下のインタビューの抜粋で、かぎかっこ(「」)にくくられている語句をすべて、出てくる順に書き出しなさい。

++++ 文書の抜粋 ++++

強み……打たれ強さですかね(笑)。うまくいかなかった時期のほうが長いので、どんな状況でも描けるのは強みだと思います。描けなくなることはないですね、基本的には。

──作品の特徴としてはどうでしょう。ご自分のマンガにしかないものはなんだと思います?

自分のマンガにしかないものは、ないです(笑)。本当に自分ではよくわからないんですけど……よく皆さんからは「癒される」と言っていただけますし、自分でも人の優しさや温かみは意識して描いているところではあるので、そのあたりを特徴だと思っていただけるのであればありがたいなと思っています。

──ちなみに僕が個人的に感じている夕希実久作品の最大の魅力は、絵です。ひと目で夕希先生の絵だとわかる。

ホントですか! とってもうれしいです! 自分ではそんなに個性的な絵だとは思わないんですけど……。

──絵を描くこと自体は、もちろん幼少期からずっとお好きだったんですよね?

好きでしたね。女の子って顔を描くのが好きな場合が多いかなと思うんですけど、私は顔を描くのがずっと苦手だったんですよ。それが、デビュー当時に編集さんから「顔を描くの苦手だろ」と言い当てられてしまって。「逃げないでちゃんとやりなさい」と言われたときに「あ、人様が見てわかるくらいに私は手を抜いていたんだ」と思い知らされて、そこからちゃんと向き合うようになったんです。それ以来、自分で好きだと思える絵柄を確立するために表情の描き方とかもごまかさずに追求するようになって、どんどん描くことが楽しくなっていったんですよね。今では顔を描くのはすごく好きです。

++++ 資料 ++++

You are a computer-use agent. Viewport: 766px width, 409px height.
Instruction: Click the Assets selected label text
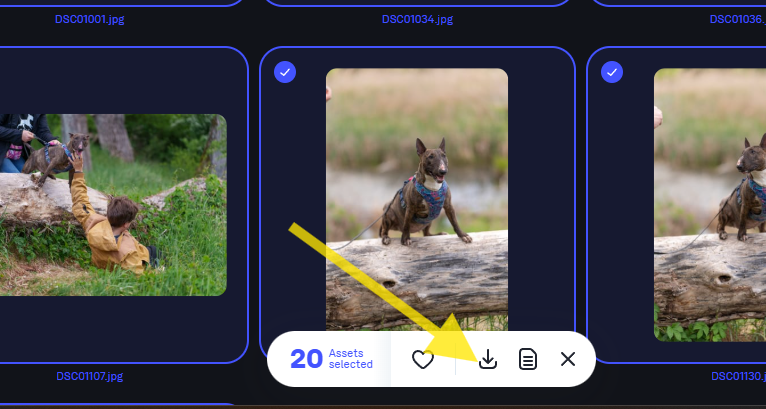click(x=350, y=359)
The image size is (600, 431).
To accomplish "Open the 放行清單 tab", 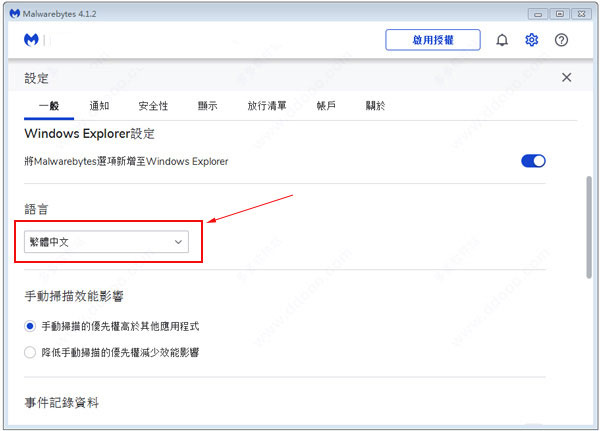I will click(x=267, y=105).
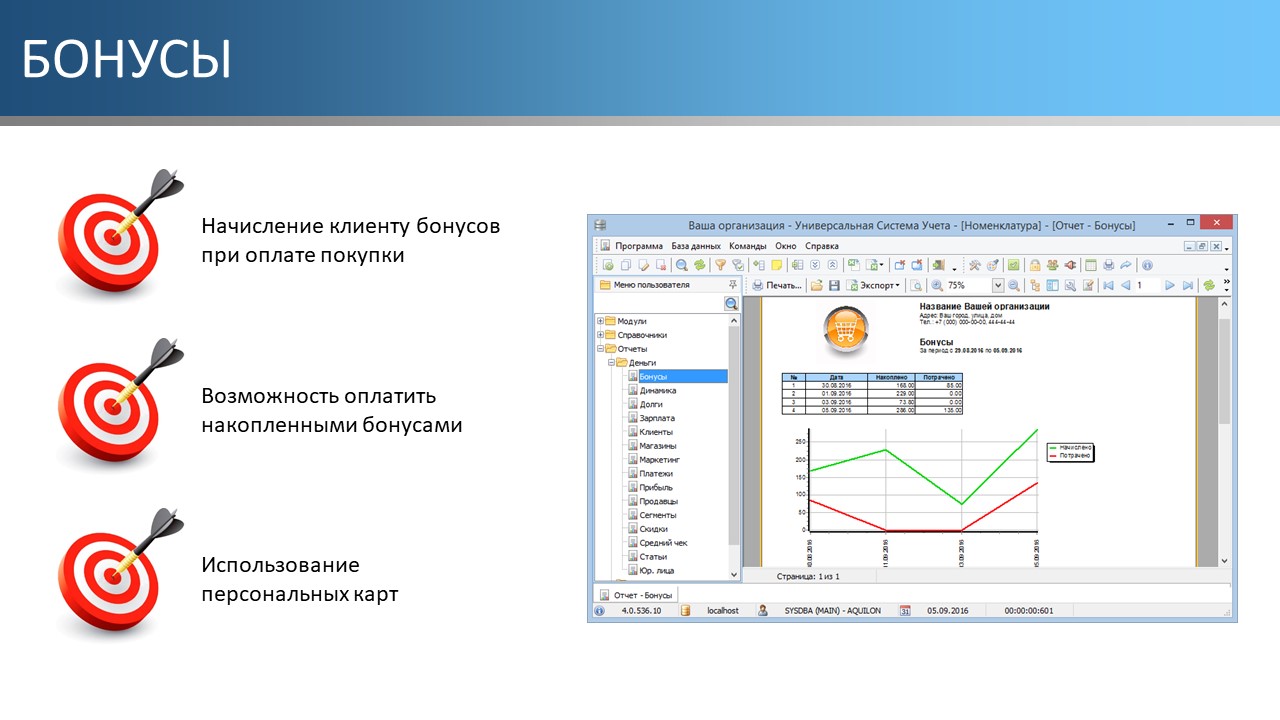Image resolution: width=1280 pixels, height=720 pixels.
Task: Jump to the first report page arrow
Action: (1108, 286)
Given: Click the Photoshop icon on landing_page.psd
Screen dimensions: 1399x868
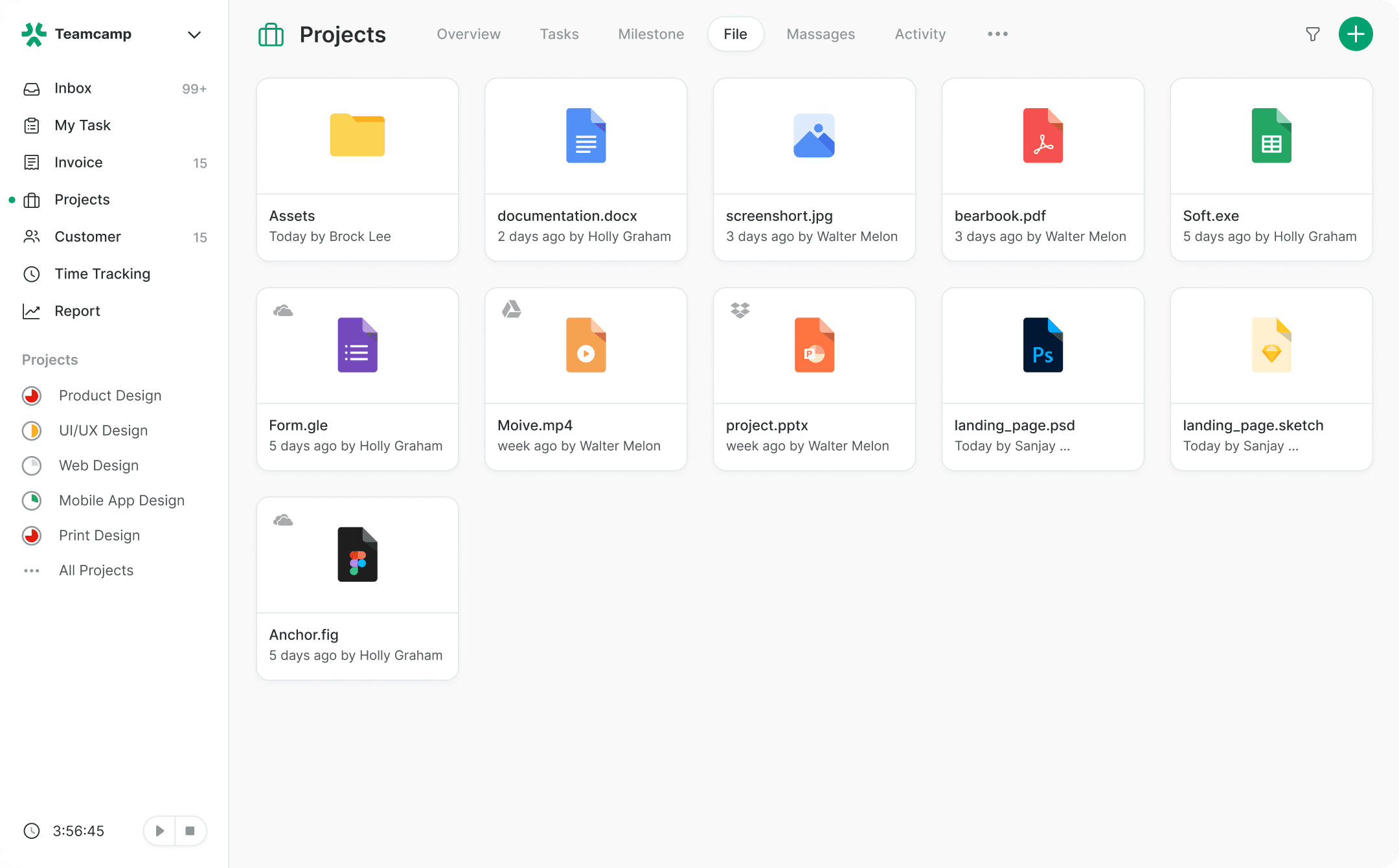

++++

**解答**
1. 「癒される」
2. 「顔を描くの苦手だろ」
3. 「逃げないでちゃんとやりなさい」
4. 「あ、人様が見てわかるくらいに私は手を抜いていたんだ」